───── Data for analysis ─────

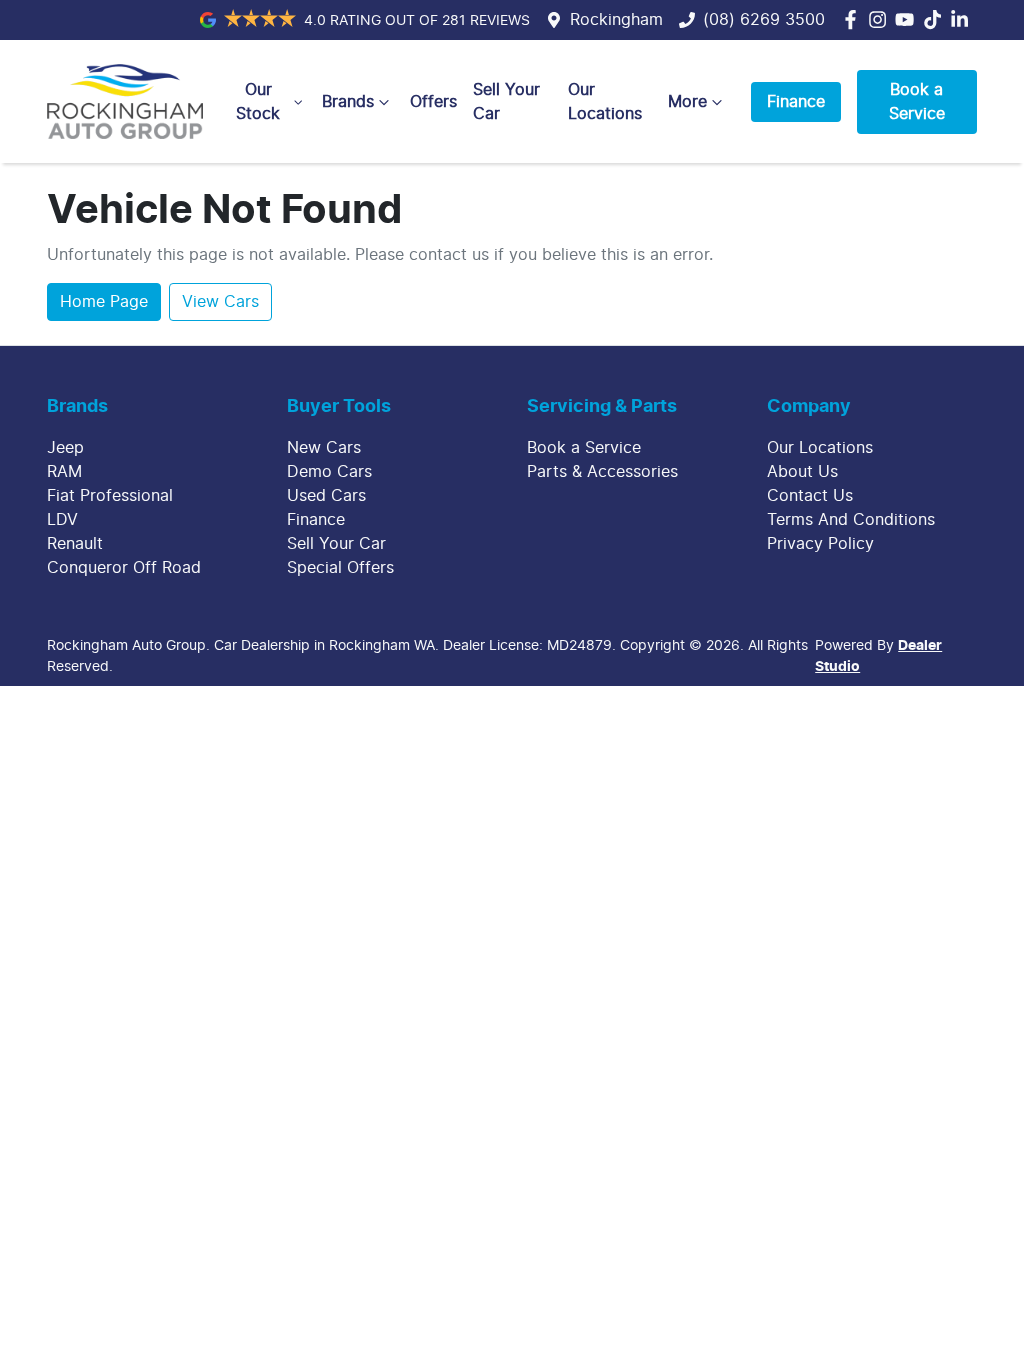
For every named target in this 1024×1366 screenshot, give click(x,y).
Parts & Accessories (602, 472)
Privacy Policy (820, 544)
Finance (796, 102)
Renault (75, 544)
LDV (62, 520)
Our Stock (258, 102)
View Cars (220, 302)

─────

What you will do: Only the lines from the one containing "Privacy Policy (820, 544)" through the last line above belong in your answer. Retype them exactly.

Response to the task:
Privacy Policy (820, 544)
Finance (796, 102)
Renault (75, 544)
LDV (62, 520)
Our Stock (258, 102)
View Cars (220, 302)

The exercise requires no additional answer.